__Aufgabe__:
Wiederhole die folgenden Zeilen Wort für Wort. Fang bei der Zeile an, in der „will (x=31, y=29).“ steht, und hör nach der Zeile auf, in der „Action: [5, 22]“ steht.

__Die Einträge__:
——————————
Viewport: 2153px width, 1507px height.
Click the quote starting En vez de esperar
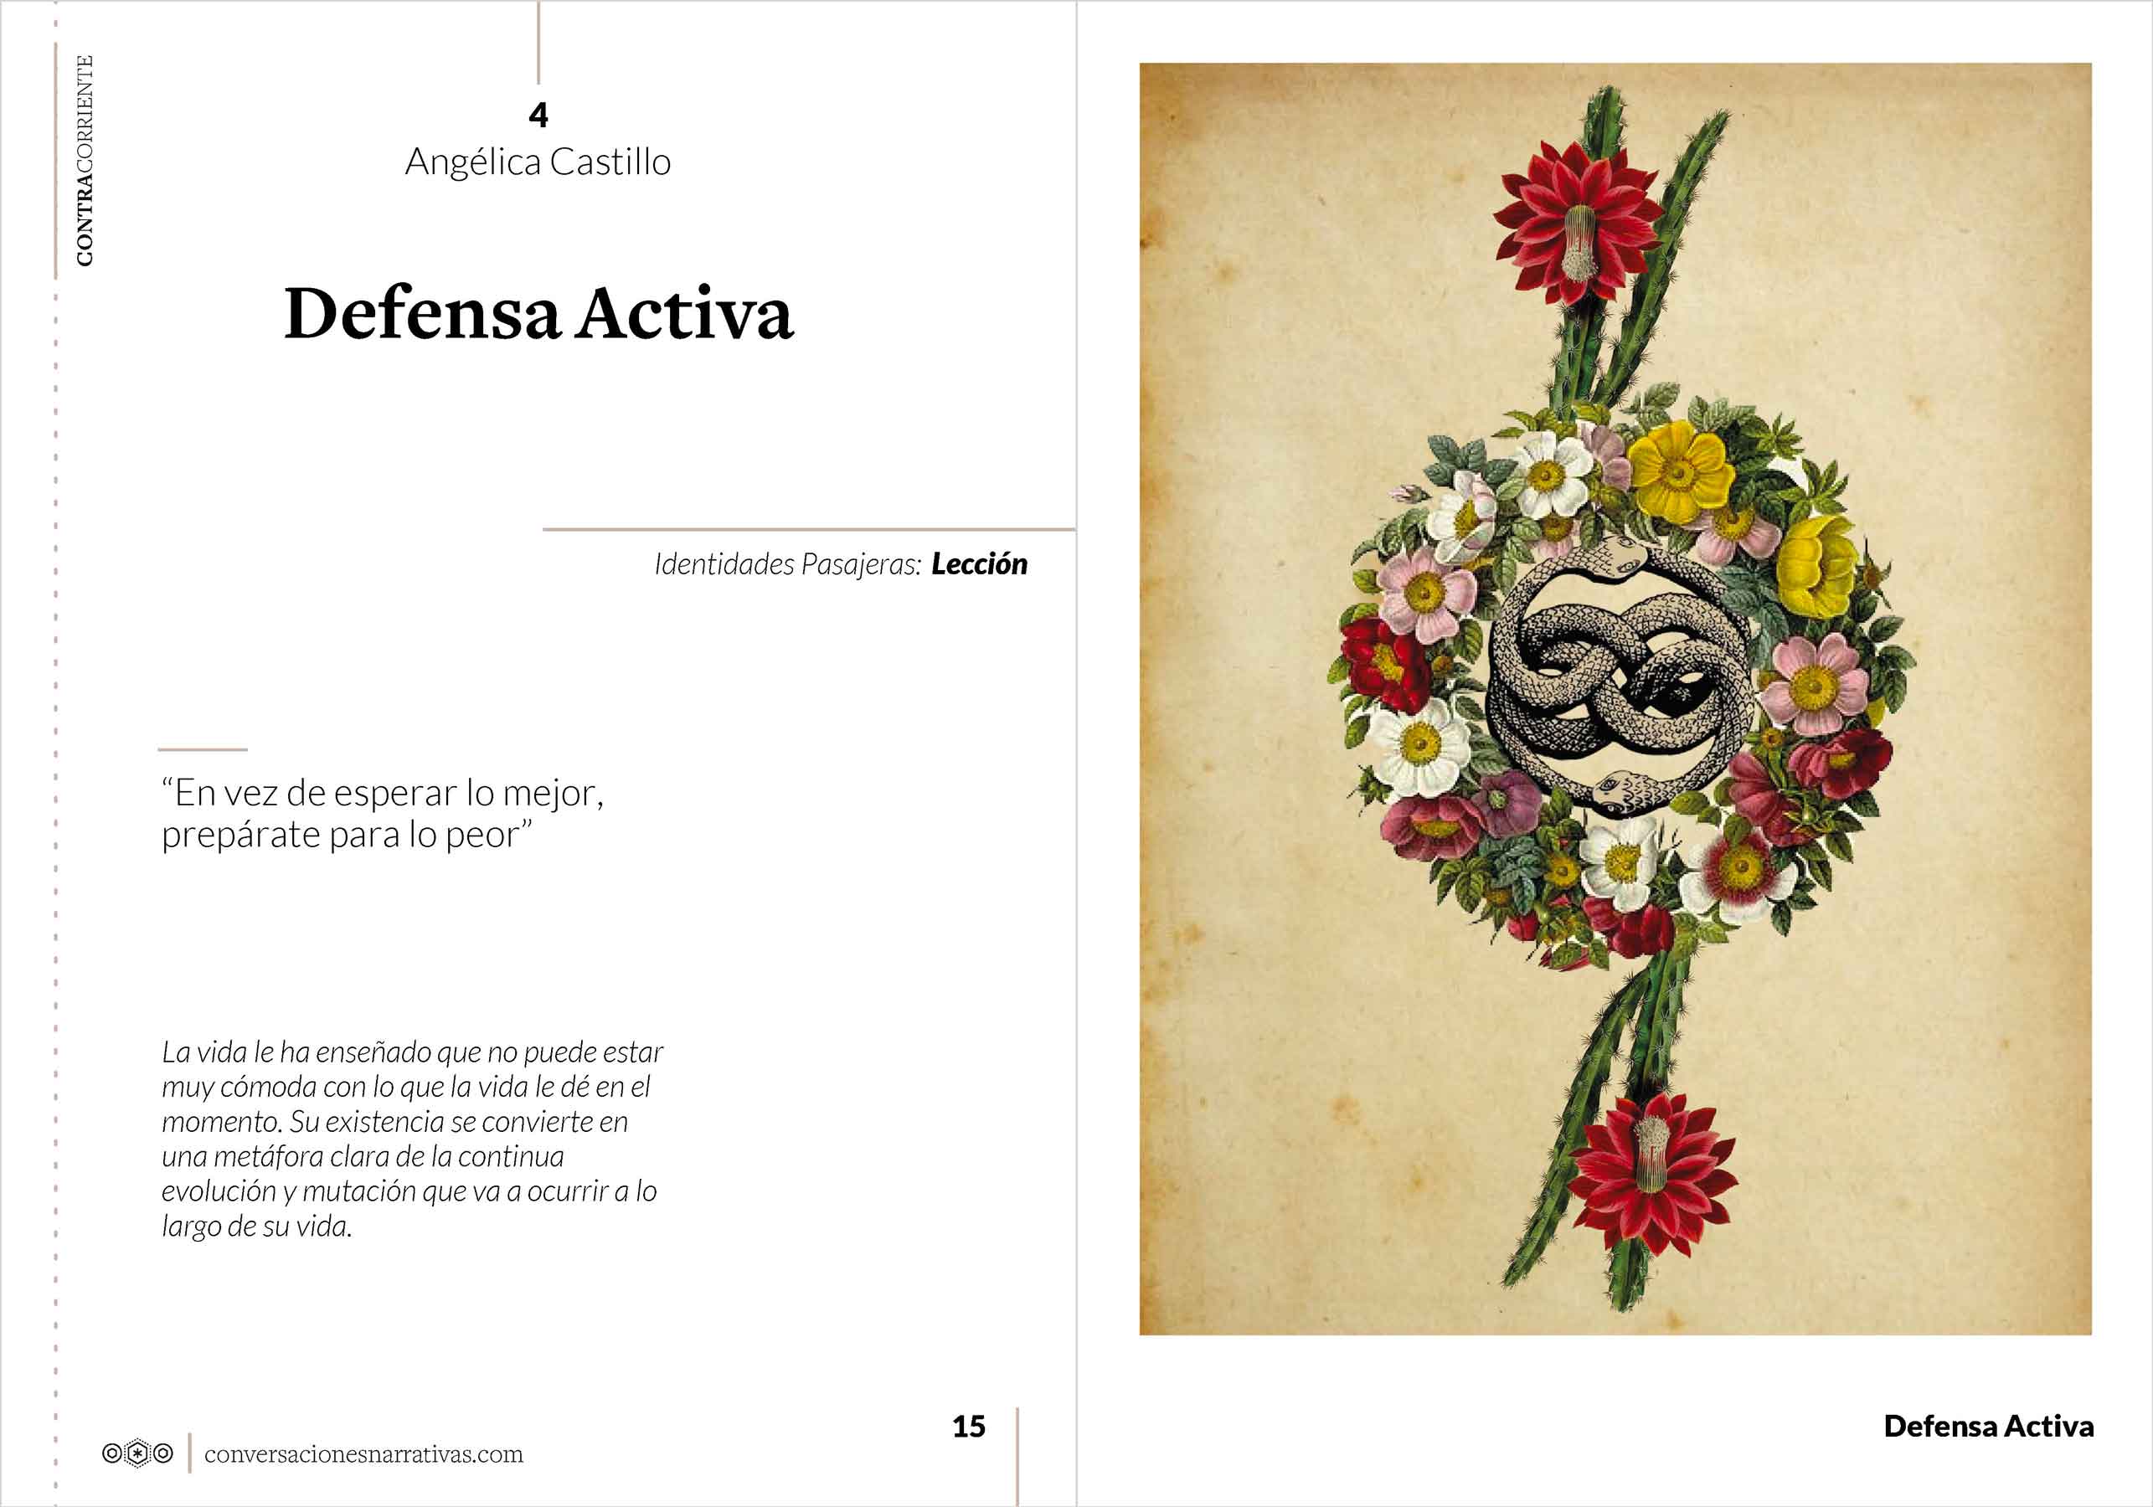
——————————
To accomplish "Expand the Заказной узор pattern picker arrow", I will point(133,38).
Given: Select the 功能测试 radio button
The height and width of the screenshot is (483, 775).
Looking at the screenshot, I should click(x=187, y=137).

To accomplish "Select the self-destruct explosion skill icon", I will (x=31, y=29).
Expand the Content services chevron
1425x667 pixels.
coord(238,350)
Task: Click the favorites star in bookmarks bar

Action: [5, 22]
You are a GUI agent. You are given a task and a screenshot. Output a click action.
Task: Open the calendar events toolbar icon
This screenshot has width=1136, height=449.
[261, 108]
——————————
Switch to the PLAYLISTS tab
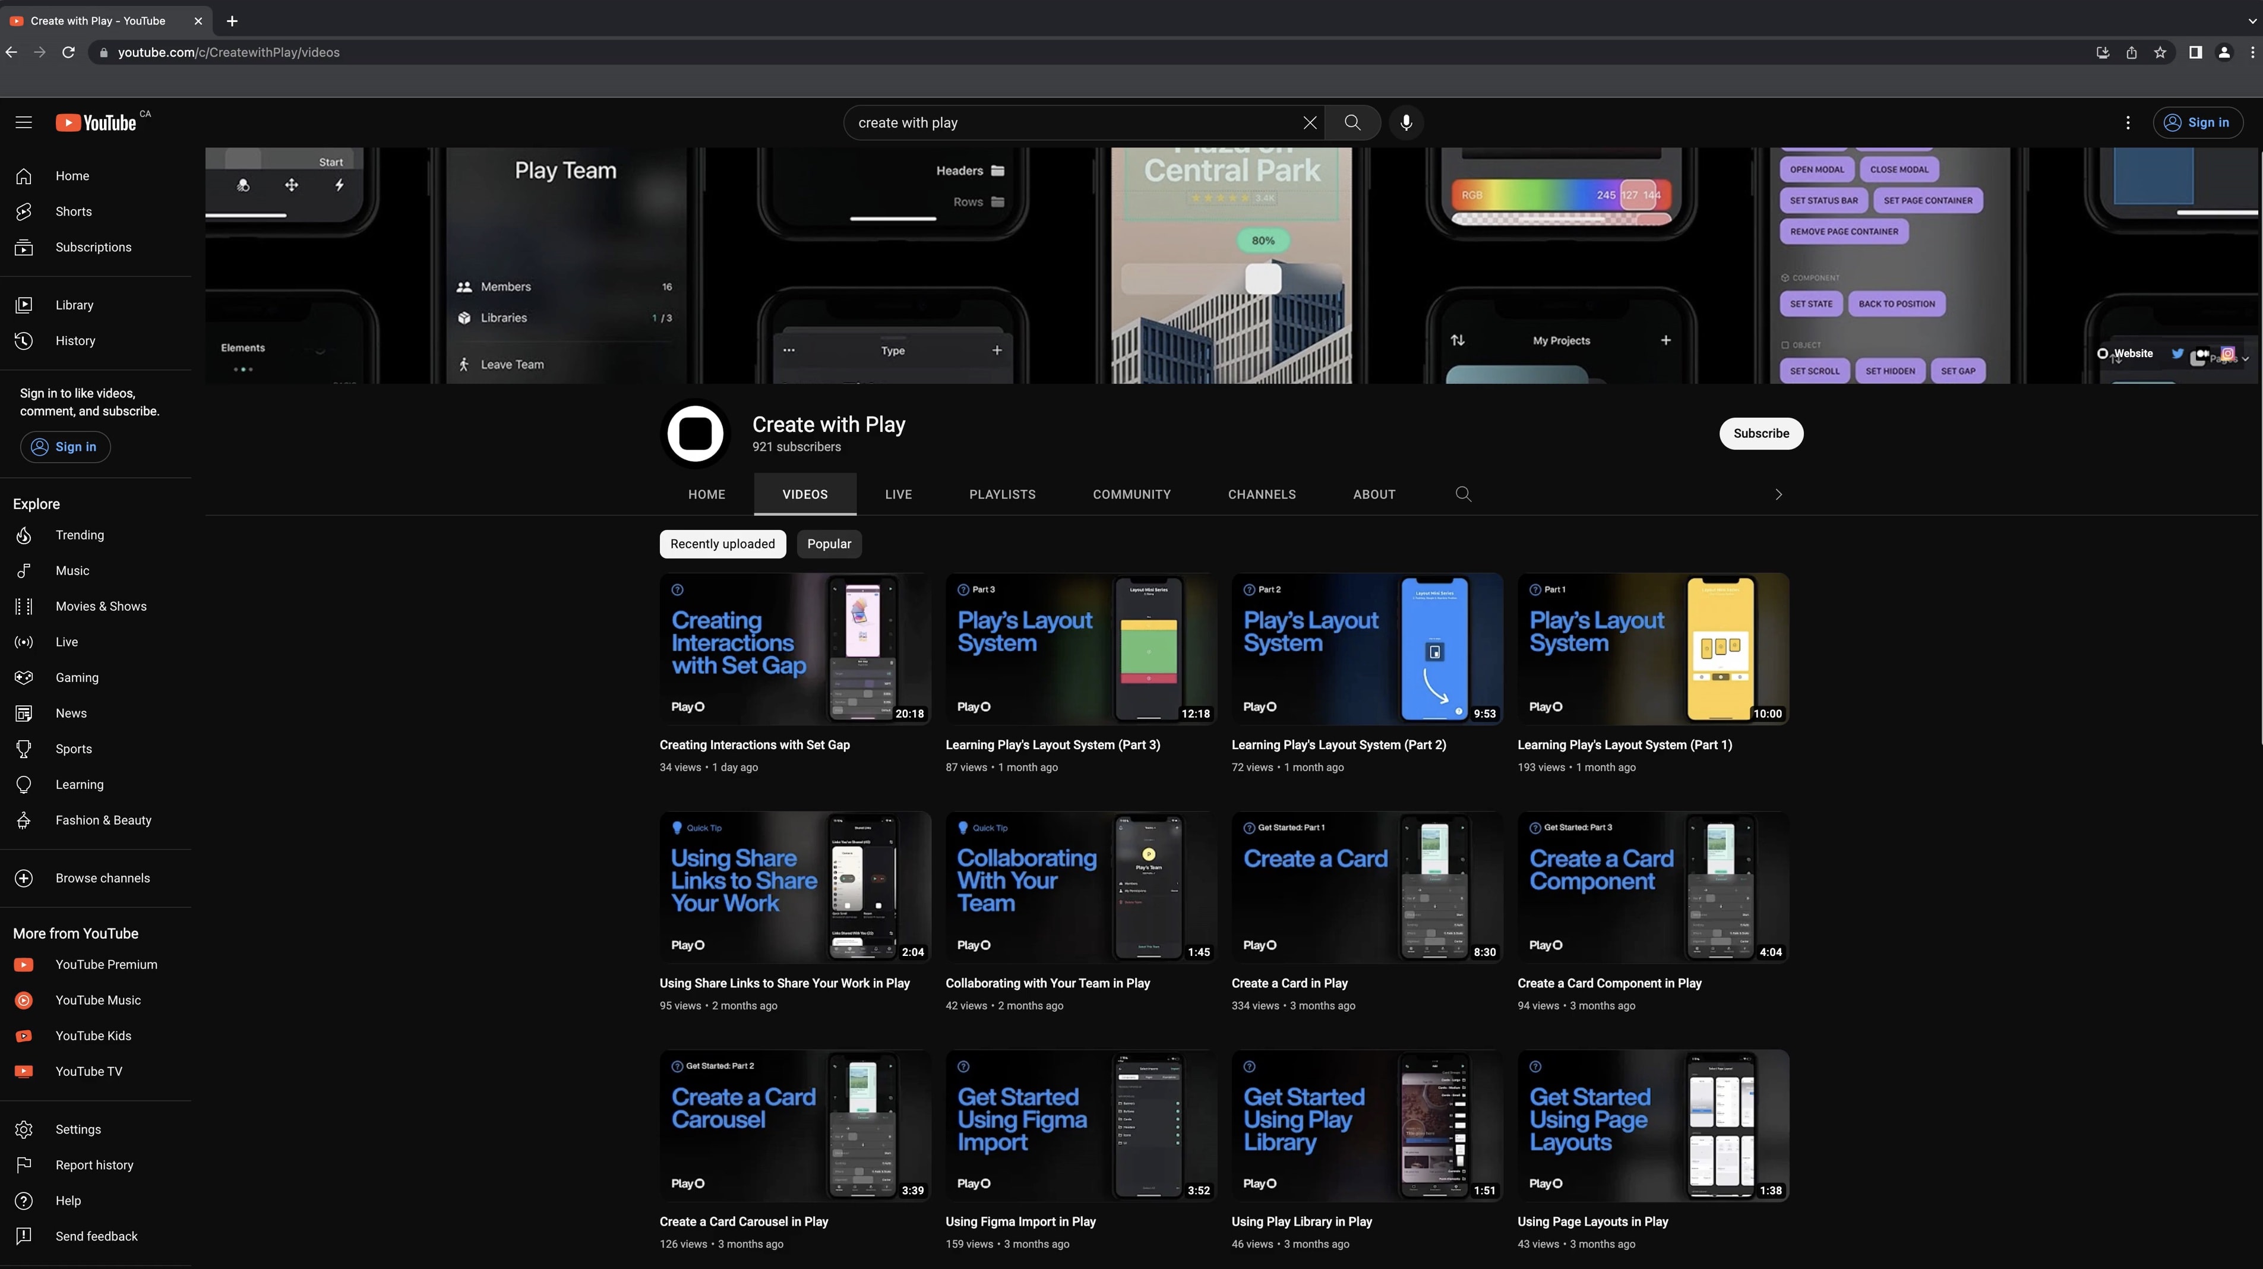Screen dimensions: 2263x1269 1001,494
——————————
__Lösung__:
To accomplish "Select the self-destruct explosion skill icon", I will (x=31, y=29).
Expand the Content services chevron
1425x667 pixels.
coord(238,350)
Task: Click the favorites star in bookmarks bar

Action: [5, 22]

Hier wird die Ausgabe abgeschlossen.